Banderas' SUMMER RAIN in Berlinale

Antonio Banderas
I was in Spain, including Malaga, the summer of 1978, traveling, studying and teaching Spanish Cinema for the University of Southern California (USC). It was my first time in Spain, and I was struck by the repression lingering after the death of Francisco Franco in 1975. It was everywhere. At that time, movies were concerned with two subjects: religion and sex, in that order. However, it wasn't overt sex. Everything was cloaked, including criticism of the church. Yet, they were already taking open potshots at Franco.

There was no love lost between the new King Juan Carlos and the late dictator, although Franco had picked Juan Carlos as successor. The new king was already easing Franco's fascistic fist that controlled Spanish society.
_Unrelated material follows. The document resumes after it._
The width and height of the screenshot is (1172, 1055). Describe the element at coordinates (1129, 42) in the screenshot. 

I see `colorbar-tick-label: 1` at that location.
I went back three years later. Censorship had been lifted, and the order of movie themes had definitely reversed. Most of the films dealt with sexual repression. Oh, my, titillating sexual images were on display everywhere, especially in the movies.
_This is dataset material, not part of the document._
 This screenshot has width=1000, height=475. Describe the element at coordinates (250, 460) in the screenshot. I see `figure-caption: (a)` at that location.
Now, someone who was there at the same time and experiencing this enormous change has made a movie about it. SUMMER RAIN, (El Camino de los Ingleses, Spain, 2006), directed by Antonio Banderas, had its world premiere at this year's Sundance International Film Festival, and will screen at the Berlin Film Festival. RAIN is set in Malaga, Spain, in the late 1970's as Spain emerges from the almost four-decade dictatorship of Francisco Franco.

During a news conference at the Berlinale, talking about SUMMER RAIN and his life in Malaga, the AP reported that "Banderas, 46, recalled being laughed at for wanting to be an actor. 'The 70s were years in which they actually didn't allow me to dream — not only in a political context but in my family, even my friends. What I remember being in Malaga at the time, very strongly was the complex of inferiority that we had.' "
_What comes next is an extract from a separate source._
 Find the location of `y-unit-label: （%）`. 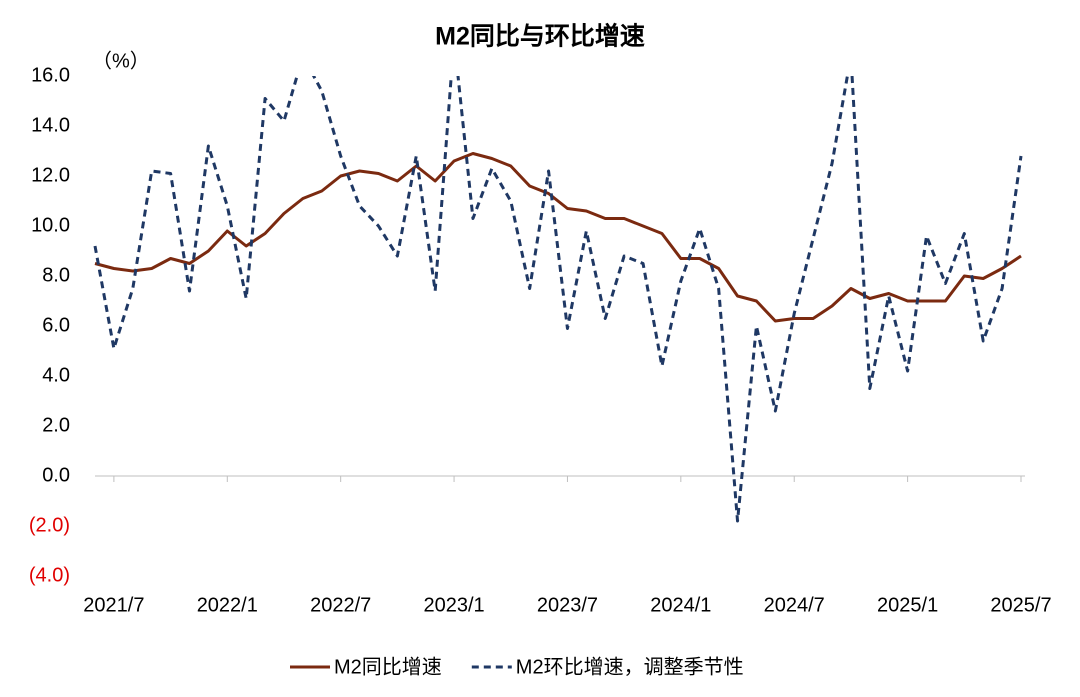

y-unit-label: （%） is located at coordinates (121, 60).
I first saw Banderas in Carlos Saura's LOS ZONCOS (The Stilts, 1984), during another time in Spain. Then, I saw MATADOR (1986) at the Santa Barbara Film Festival in 1987. I remarked to my companion, "Wow! If Banderas can speak English, he can be a huge international star." He didn't at the time, but he learned, and broke out in the U.S. market in the 1992 THE MAMBO KINGS as one of the Castillo brothers. It was his first English-language movie and in it he did it all -- act, sing and dance. Hollywood noticed!

Pedro Almodóvar is given credit for discovering Bandares. Actually, he didn't, but he gave Bandaras his first starring roles in the 1986 MATADOR and 1987 La Ley del deseo (LAW OF DESIRE). Both screened in the U.S., and were well received.
In 1999, Banderas directed his first film, CRAZY IN ALABAMA, and then returned to acting in SPY KIDS and THE LEGEND OF ZORRO. With SUMMER RAIN, he returns to his Spanish roots.

This movie, based on a novel by Banderas' childhood friend Antonio Soler who also cowrote the screenplay with Banderas, follows the lives, loves and dreams of a group of teens growing up in the Mediterranean resort still impacted by fascistic repression, especially sexual repression. The cast: Victoria Abril, Alberto Amarilla,Raúl Arévalo, María Ruiz, Juan Diego, Félix Gómez, and Fran Perea.

See post of 27 January for more details about SUMMER RAIN, and click the links on the right sidebar for my Film Festival Page and Spain/Cinema page. Note: I cannot explain why the movie's English title is SUMMER RAIN when the Spanish title literally translates to THE ENGLISH ROAD. Hu-u-u-um.